DATA RECORDS:
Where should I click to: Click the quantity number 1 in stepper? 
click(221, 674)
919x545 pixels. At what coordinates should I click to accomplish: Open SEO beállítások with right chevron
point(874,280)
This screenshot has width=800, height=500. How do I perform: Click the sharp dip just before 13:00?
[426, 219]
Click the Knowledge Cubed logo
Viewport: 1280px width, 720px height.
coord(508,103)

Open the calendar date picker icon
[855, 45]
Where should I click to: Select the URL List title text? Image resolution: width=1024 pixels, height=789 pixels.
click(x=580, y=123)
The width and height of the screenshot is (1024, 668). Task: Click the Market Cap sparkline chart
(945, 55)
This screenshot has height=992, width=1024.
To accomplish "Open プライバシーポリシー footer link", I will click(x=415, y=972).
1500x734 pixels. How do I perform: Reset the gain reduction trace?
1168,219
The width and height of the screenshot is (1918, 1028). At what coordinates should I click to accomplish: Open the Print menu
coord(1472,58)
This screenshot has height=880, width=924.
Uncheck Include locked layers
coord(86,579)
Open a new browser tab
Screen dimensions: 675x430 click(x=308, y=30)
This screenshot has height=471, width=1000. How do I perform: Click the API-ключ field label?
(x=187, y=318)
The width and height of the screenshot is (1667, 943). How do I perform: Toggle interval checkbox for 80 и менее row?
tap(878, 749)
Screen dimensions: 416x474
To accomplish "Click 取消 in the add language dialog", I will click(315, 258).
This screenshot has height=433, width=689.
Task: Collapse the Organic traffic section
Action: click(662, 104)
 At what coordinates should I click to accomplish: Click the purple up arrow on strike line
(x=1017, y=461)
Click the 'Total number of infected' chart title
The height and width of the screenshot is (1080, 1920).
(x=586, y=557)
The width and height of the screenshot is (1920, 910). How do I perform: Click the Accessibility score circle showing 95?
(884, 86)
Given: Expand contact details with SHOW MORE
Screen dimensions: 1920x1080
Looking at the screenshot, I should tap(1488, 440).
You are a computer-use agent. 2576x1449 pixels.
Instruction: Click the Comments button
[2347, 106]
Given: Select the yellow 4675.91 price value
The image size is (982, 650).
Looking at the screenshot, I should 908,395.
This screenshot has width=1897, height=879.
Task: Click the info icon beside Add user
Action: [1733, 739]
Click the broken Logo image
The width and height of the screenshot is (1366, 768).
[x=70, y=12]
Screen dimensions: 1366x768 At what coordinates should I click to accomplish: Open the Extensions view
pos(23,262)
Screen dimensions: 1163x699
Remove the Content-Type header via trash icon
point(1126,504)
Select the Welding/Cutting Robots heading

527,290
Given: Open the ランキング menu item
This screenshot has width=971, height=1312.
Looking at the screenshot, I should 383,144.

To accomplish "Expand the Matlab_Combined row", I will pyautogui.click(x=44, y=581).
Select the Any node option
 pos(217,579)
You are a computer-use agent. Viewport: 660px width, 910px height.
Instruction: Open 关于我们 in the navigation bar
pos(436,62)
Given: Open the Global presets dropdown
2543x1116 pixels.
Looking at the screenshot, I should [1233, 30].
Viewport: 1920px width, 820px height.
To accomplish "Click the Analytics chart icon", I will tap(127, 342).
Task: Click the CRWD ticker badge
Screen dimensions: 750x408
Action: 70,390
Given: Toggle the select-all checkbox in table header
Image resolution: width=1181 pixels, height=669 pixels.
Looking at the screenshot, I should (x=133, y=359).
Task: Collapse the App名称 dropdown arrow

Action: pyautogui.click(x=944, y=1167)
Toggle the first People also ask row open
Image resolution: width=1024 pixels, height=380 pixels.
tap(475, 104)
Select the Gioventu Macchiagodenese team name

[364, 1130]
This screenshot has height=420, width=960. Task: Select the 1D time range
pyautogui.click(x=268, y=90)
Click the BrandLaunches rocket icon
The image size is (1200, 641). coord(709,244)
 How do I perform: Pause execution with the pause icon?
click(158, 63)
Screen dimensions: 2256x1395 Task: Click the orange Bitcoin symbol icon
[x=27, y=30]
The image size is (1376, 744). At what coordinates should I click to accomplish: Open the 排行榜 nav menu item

WHAT THE EXERCISE ASKS:
Pick out and copy every line in the entries above that contains the word "Collapse". Case counts, so match its capitalization exactly.

RESULT OF THE EXERCISE:
Task: Collapse the Organic traffic section
Task: Collapse the App名称 dropdown arrow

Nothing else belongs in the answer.